Dataset entries:

───

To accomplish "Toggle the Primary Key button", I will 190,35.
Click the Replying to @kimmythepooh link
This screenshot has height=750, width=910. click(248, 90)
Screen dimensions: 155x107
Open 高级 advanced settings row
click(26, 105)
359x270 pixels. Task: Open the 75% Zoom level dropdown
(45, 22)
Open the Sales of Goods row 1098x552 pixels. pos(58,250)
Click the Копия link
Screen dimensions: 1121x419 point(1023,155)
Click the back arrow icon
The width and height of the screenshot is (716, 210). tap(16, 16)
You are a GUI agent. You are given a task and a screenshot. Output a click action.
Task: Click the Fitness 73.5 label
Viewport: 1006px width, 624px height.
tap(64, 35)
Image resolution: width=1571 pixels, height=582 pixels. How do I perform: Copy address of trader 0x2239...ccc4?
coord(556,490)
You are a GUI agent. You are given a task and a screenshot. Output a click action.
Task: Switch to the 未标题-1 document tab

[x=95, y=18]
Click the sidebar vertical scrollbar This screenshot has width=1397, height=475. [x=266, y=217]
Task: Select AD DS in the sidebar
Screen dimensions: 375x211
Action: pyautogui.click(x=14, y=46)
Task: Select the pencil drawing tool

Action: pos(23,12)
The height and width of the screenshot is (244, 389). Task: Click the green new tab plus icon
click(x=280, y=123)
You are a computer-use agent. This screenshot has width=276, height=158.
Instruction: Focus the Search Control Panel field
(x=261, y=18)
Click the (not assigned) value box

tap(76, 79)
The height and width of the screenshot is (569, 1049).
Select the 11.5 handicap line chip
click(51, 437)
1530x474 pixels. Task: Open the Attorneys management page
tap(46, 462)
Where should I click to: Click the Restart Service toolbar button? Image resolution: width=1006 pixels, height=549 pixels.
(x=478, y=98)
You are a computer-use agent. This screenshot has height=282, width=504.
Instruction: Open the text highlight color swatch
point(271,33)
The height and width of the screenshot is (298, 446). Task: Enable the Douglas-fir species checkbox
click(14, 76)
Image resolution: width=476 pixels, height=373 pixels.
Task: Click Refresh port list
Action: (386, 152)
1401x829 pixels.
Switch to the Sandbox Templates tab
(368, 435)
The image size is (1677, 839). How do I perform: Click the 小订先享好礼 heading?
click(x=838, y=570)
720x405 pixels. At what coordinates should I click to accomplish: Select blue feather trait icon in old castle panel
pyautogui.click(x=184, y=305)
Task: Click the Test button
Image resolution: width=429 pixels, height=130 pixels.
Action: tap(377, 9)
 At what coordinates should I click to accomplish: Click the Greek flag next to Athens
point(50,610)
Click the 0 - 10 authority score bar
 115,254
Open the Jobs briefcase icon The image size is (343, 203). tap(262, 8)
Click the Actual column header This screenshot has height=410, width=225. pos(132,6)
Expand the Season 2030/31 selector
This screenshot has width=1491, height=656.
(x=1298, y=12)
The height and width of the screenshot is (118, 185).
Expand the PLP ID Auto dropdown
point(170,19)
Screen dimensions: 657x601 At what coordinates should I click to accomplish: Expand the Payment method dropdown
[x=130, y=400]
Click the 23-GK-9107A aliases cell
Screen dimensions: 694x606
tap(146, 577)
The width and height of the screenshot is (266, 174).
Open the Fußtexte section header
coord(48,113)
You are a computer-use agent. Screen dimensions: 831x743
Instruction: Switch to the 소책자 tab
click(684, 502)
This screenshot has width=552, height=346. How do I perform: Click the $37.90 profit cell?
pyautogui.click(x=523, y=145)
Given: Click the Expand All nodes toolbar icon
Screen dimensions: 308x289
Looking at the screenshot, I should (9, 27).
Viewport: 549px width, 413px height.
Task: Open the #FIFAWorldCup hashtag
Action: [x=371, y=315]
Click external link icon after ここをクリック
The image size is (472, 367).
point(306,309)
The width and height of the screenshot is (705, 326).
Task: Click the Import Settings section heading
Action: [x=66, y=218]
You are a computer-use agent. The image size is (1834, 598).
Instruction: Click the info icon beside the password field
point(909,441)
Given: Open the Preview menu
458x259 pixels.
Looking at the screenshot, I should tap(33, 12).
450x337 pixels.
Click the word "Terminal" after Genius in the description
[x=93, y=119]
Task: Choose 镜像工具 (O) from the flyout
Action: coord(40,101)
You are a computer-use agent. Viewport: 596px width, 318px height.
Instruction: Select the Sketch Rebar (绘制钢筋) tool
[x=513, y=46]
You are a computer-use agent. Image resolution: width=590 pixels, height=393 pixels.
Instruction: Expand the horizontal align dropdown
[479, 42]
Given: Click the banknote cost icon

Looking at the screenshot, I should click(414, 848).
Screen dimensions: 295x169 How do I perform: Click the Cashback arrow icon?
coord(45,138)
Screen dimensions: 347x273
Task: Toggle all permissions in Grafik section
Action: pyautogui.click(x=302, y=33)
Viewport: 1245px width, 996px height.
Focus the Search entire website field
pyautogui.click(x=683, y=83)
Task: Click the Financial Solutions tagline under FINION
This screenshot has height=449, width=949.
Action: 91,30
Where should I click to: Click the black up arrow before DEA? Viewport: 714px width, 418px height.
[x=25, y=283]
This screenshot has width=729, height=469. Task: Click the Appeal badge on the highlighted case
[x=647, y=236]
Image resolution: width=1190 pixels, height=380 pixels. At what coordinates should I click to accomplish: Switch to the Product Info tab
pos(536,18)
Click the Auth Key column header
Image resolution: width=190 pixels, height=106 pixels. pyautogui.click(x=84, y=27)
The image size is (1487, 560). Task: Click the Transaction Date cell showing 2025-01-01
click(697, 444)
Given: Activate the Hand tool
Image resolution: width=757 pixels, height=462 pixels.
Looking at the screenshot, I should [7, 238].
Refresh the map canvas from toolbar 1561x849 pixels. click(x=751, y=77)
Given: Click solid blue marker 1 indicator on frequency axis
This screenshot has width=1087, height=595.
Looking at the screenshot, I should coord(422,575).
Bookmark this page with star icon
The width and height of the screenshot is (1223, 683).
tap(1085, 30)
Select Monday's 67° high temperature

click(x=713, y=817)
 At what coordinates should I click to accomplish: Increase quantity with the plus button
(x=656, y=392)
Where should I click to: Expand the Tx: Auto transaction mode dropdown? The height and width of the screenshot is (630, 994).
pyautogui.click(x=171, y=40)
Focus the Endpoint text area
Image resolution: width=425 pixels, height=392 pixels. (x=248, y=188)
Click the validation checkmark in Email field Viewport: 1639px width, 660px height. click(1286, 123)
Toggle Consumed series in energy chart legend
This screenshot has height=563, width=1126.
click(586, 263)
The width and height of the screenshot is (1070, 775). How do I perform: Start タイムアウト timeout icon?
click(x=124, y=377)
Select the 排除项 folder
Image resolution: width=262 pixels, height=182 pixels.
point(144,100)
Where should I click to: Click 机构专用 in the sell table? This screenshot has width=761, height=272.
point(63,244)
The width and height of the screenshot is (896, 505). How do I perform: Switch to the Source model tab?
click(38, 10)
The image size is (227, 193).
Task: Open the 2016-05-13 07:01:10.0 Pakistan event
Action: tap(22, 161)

───

*Exercise aim:*
Every line above with the word "agent" is to be copied out.

*Exercise response:*
You are a GUI agent. You are given a task and a screenshot. Output a click action.
You are a GUI agent. You are given a task and a screenshot. Output a click action.
You are a computer-use agent. This screenshot has width=276, height=158.
You are a computer-use agent. This screenshot has height=282, width=504.
You are a computer-use agent. Screen dimensions: 831x743
You are a computer-use agent. The image size is (1834, 598).
You are a computer-use agent. Viewport: 596px width, 318px height.
You are a computer-use agent. Image resolution: width=590 pixels, height=393 pixels.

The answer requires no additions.